What is needed =
Please go through the listing below and count the lines where the string "agent" appears. Answer with the number only.

Excerpted records =
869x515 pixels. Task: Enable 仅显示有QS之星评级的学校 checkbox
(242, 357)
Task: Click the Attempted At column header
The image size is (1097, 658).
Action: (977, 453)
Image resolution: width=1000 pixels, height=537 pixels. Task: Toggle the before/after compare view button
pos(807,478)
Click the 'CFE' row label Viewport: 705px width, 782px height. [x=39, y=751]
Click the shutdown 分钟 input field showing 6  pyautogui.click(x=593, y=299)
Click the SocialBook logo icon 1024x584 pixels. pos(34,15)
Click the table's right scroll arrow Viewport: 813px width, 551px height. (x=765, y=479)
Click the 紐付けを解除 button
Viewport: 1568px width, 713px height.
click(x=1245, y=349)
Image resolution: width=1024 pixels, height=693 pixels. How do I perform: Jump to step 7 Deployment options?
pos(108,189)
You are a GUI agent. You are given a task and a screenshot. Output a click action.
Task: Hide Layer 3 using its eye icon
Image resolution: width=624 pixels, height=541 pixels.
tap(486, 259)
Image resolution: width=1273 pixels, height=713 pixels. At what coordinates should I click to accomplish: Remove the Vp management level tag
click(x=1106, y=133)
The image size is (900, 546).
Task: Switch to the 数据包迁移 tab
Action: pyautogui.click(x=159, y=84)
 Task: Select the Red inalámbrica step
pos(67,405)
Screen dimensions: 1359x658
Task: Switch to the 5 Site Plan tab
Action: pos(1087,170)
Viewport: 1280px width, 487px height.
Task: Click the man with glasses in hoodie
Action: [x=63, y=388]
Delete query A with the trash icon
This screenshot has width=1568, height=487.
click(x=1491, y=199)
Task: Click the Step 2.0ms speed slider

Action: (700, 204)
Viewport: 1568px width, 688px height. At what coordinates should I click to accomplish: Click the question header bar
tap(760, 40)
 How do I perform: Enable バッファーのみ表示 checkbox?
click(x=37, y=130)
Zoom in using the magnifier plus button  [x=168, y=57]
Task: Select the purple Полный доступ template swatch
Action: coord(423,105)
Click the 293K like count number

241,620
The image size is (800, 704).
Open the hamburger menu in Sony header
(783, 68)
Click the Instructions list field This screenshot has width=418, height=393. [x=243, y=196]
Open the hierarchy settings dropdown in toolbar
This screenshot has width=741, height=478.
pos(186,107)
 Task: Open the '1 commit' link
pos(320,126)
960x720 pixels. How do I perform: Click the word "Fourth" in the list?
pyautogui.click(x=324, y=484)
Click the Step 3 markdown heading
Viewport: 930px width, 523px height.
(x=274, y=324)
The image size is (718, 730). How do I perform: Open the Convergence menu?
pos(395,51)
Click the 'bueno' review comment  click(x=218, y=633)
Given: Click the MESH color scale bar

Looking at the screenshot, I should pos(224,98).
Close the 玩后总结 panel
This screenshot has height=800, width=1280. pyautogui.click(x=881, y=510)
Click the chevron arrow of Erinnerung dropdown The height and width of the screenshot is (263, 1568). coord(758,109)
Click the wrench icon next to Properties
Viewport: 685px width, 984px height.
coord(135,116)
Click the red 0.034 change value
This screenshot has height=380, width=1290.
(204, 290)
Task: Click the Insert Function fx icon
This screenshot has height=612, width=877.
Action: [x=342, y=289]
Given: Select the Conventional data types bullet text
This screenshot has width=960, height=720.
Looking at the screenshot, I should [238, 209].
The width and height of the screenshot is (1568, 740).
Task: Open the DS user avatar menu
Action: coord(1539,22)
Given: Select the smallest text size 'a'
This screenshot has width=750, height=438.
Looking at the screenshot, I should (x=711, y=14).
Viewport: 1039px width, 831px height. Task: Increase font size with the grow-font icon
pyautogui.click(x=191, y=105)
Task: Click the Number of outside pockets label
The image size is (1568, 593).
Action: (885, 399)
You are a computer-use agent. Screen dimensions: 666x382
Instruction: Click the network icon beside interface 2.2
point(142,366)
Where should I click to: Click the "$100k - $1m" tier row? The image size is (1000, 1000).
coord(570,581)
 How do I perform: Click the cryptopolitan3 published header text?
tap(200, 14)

Answer =
2